La violence n’est pas nouvelle : elle a toujours accompagné les hommes. Elle est même consubstantielle à leur histoire, leur technique et leur culture. Il y a en l’homme de la noirceur : celle de la cruauté et de la sauvagerie, celle du plaisir pris au meurtre et à la douleur d’autrui, celle plus hypocrite de la fascination pour le spectacle de la violence. Mais toutes ces considérations importent peu à celui qui vit au milieu des trafics de dealers, des bagarres entre bandes et des agressions : il se sent en insécurité en plein milieu d’un État réputé de droit et ne sera ni soulagé, ni calmé d’apprendre qu’en Colombie son sort serait bien pire. Un immense appareillage de contrôle enserre l’existence. Mais son impuissance à réduire la violence affaiblit sa crédibilité.

Le paradoxe fait que le monde est à la fois plus facile à vivre et plus impitoyable, la bienveillance est une loi universelle mais la haine se porte bien. La violence n’est plus repoussée aux marges : elle est partout et nulle part. C’est au cas par cas qu’elle est évaluée sans que jamais une valeur définitive puisse lui être attribuée tant la pensée est désorientée et vouée au malaise. Longtemps validés au nom d’une bonne cause ou d’une dignité bafouée, les moyens violents ne servent plus qu’à pervertir les combats les plus nobles. Mais, en même temps, dans un monde d’individus isolés, d’ego discontinu et d’abondance profuse, la prédation est un moyen qui en vaut bien d’autres : « il y a ceux qui se débrouillent, ceux qui fraudent, ceux qui s’abstiennent et ceux qui essaient de casser le jeu et qui souvent le cassent tout court » (p. 235).

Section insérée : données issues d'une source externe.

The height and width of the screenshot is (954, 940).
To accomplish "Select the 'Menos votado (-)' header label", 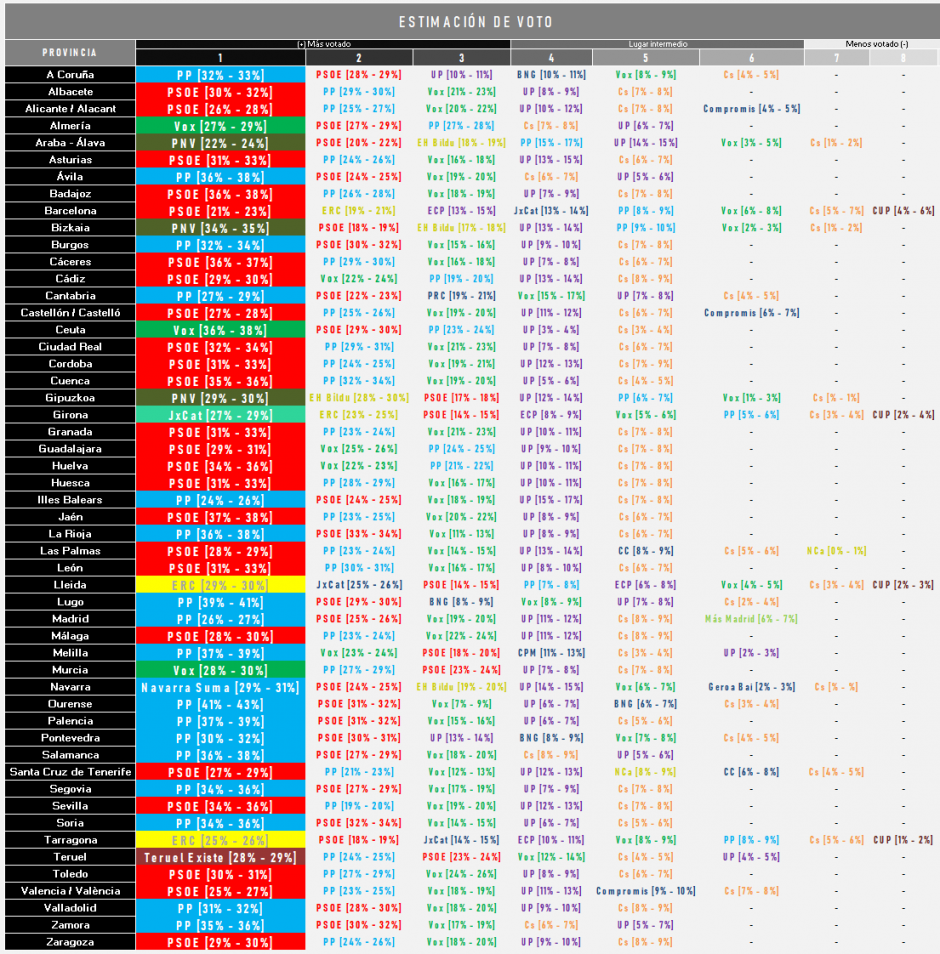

L’agression se banalise en même temps que s’atomise le lien social et que l’abondance règne. L’un des traits marquants de la violence contemporaine est sa mondialisation médiatique instantanée. Les médias diffusent sans interruption affects et émotions proposant successivement des reportages qui jouent sur la commisération des spectateurs et des films d’action qui, à quelques minutes d’intervalle, satisfont les appétits de destruction et de pulsions sadiques. « On a beau dénoncer mensonges, désinformations, matraquages affectifs, désinformation, surinformations, stéréotypes et ainsi de suite, cela marche et continue de marcher. Avec, il faut bien le dire, la complicité de notre intérêt morbide et malsain pour la pornographie du désastre, de notre besoin aussi de divertissement et d’évasion, fussent-ils macabres et odieux » (p.101).

Quels scénarios de sortie ? L’auteur en distingue deux : soit la création d’îlots de sécurité dans une mer de menace (ce à quoi mènent la mondialisation et la libéralisation actuelle), soit l’édification d’un État transnational et cosmopolite permettant un retour à la règle de droit.